Extrait choisi -
A un autre point de vue, l’œuvre de la diplomatie précède, éclaire nécessairement le travail des états-majors au moment de signer l’armistice : il s’agit de l’entente à maintenir fidèlement jusqu’au bout entre les alliés engagés dans la guerre. Il va de soi qu’aucune paix durable n’est possible, de la part d’une coalition, si cette entente n’est pas établie pendant la guerre et si elle ne se trouve pas fixée dans les termes d’un accord précédant l’armistice. Cet accord est l’élément essentiel de l’armistice lui-même, la source où il doit puiser, puisqu’il doit être l’expression, appliquée à la réalité, de la volonté commune des alliés.

Données fournies -
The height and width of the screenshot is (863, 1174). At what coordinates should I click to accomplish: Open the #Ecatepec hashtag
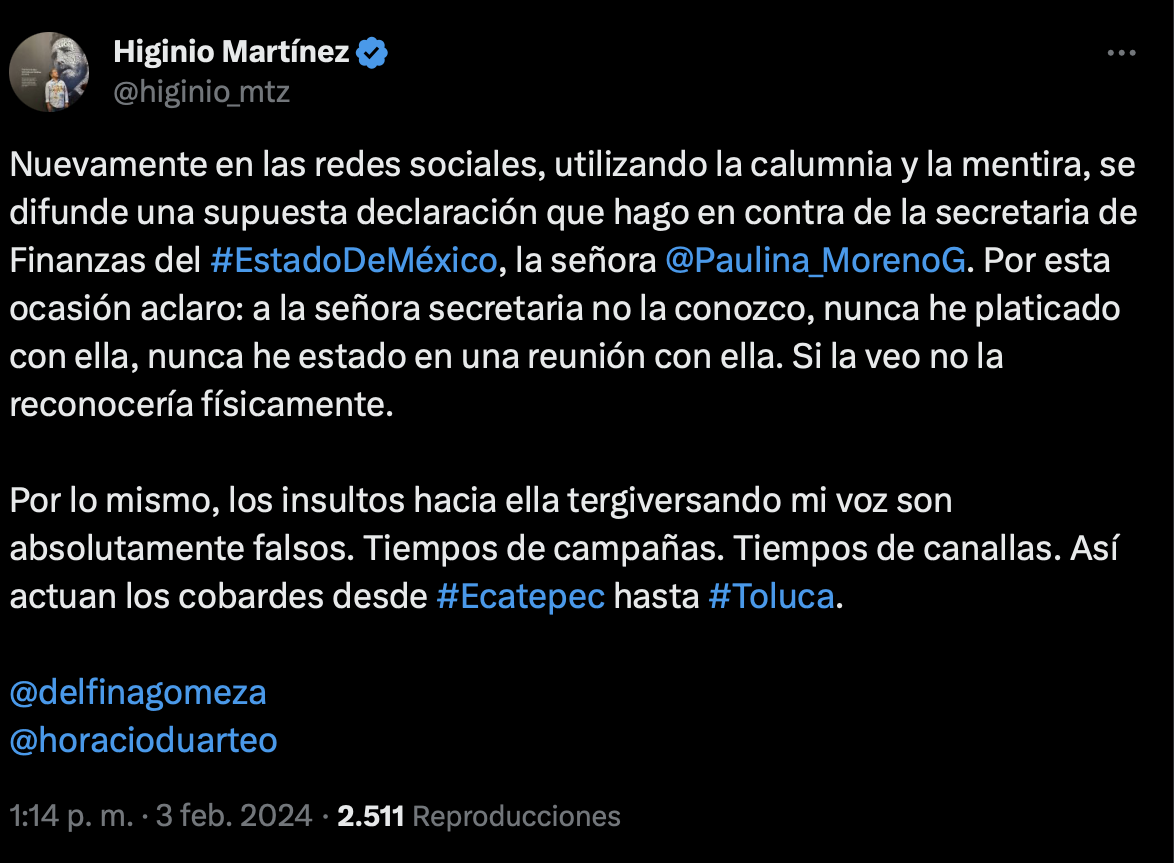click(x=521, y=596)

Tâches à réaliser -
1) D'après l'extrait sur la diplomatie et l'armistice, qu'est-ce qui constitue l'élément essentiel de l'armistice lui-même ?
2) Prolongez le texte sur la diplomatie et l'armistice en reprenant après sa dernière phrase.
Le matériel n'entre pas en jeu ici.

Réponses par tâche -
1) L'accord entre les alliés qui précède l'armistice et fixe leur entente.

2)
Au traité de Westphalie, une des plus lourdes tâches de la diplomatie française fut de ne pas laisser se disjoindre l’entente entre les alliés. Les négociations se prolongèrent des années, en raison de l’espoir conçu par l’Espagne d’amener ses adversaires à une paix séparée. Avec une habileté singulière, les diplomates espagnols flattaient le gouvernement français et, en invoquant les liens de famille entre les deux couronnes (puisque Anne d’Autriche, régente de France, était fille des rois d’Espagne), ils offraient à cette reine de devenir l’arbitre de la paix. Mazarin retenait sa souveraine d’une main ferme. « Il ne me semble pas, écrit-il sagement au duc de Longueville, chef de l’ambassade française à Munster, que les Espagnols puissent avoir eu d’autres visées que de faire leur dernier effort pour donner jalousie de nous à nos alliés, et particulièrement à MM. les États (des Provinces-Unies)… » En fait, les Espagnols réussirent à obtenir une paix séparée de la République de Hollande, paix malheureuse qui contribua à prolonger la guerre de plusieurs années. La guerre n’a de sens que par la paix qu’elle produit : se séparer au moment de conclure la paix, c’est aliéner le sens profond de la guerre et se blâmer soi-même de l’avoir faite.